И, наконец, вершина его мореплавательной мечты:
«Вообразите, любезная маменька, неистовую бурю и меня на верхней палубе, словно повелевающего разгневанным морем, доску между мною и смертью, чудищ морских, поражённых дивным орудием, созданием человеческого гения, властвующего над стихиями. А после… я буду писать к вам сколь возможно часто обо всём, что увижу прекрасного. <…> Любезная маменька, понимаете ли вы, в чём состоит моё счастье? неужели вы останетесь безучастны к нему? Не могу поверить этому. И даже если мне предназначено судьбой погибнуть на море через несколько лет, до этого я успел бы вас повидать и насладиться этим счастьем. Мгновения радости, счастья — не лучше ли это вереницы скучающих лет?»
А вот и отказ от авторства:
«Итак, любезная маменька, надеюсь, вы не откажете мне в милости. Вы говорите, что вас радует моя тяга к плодам ума человеческого, но признайтесь, что нет ничего смешнее юноши, изображающего собой педанта и возомнившего себя автором оттого, что перевёл две-три страницы из „Эстеллы“ Флориана, сделав тридцать орфографических ошибок, — перевёл надутым слогом, который ему самому кажется живописным, — юноши, считающего себя вправе всё бранить и не способного ни оценить, ни почувствовать красот, которыми восхищается, да и восхищается он потому только, что другие считают их превосходными. Он восторженно хвалит то, чего сам никогда не читал. Истинно так, любезная маменька, у меня именно этот порок, и я стараюсь избавляться от него. Часто я хвалил „Илиаду“, хотя читал её ещё в Москве, и в столь нежном возрасте, что не умел не только почувствовать её красоты, но даже понять содержание. Я слышу, что все хвалят её, и вторю, как обезьяна. Я заметил, что многие люди, не обременяющие себя мыслями и имеющие обо всём лишь мнения, принятые в обществе, не выключая и мою персону, весьма похожи на болванчиков, приводимых в движение пружинами, скрытыми внутри их тел».

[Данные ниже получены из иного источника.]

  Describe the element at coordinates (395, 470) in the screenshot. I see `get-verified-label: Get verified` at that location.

Понятно, что четырнадцатилетний Боратынский отказывается не от авторства вообще, а только — от скверных переводов, находя это мелкой самолюбивой суетою, которой по легковерному недомыслию на время поддался и сам. Его ум разоблачил самообман, эту смерть при жизни. — Лучше полное несчастие, чем полный покой.

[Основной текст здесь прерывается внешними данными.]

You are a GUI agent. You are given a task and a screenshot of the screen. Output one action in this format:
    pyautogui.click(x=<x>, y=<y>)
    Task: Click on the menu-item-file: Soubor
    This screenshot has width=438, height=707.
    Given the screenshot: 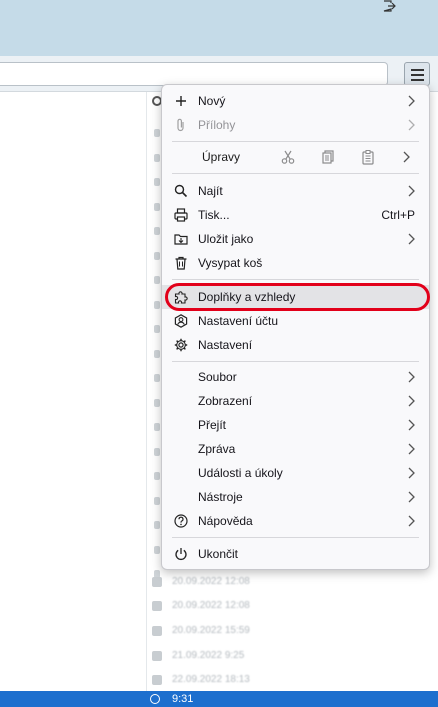 What is the action you would take?
    pyautogui.click(x=296, y=377)
    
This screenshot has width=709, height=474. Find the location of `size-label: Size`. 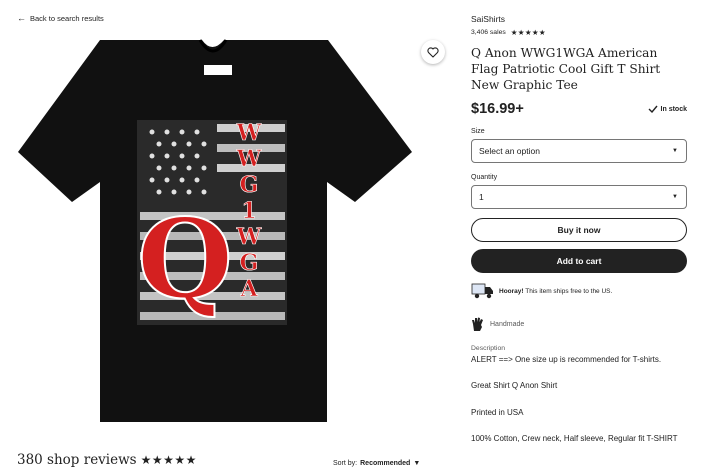

size-label: Size is located at coordinates (478, 132).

К этой осени относится и словесный портрет Евгения Боратынского, что оставил тогдашний новоиспечённый паж Михаил Креницын: «Евгений <…> с первой встречи оказал мне большое дружелюбие. В рекреацию, бродя в задумчивости по зале и скучая, увидел я у колонны стройную фигуру бледного юноши моих лет, в поношенном вицмундире. Лицо его в волнистых, взбитых слегка кудрях поразило меня необычным выражением. С нежной томностью и благородством истинно-поэтическим соединяло оно какую-то затаённую лукавость, игравшую порой на устах довольно явно. Можно сказать, что второе выражение, сменяя первое, вслед ему как бы подмигивало и смеялось. Но резкие эти смены не являли ничего неприятного, а, скорее, привлекали».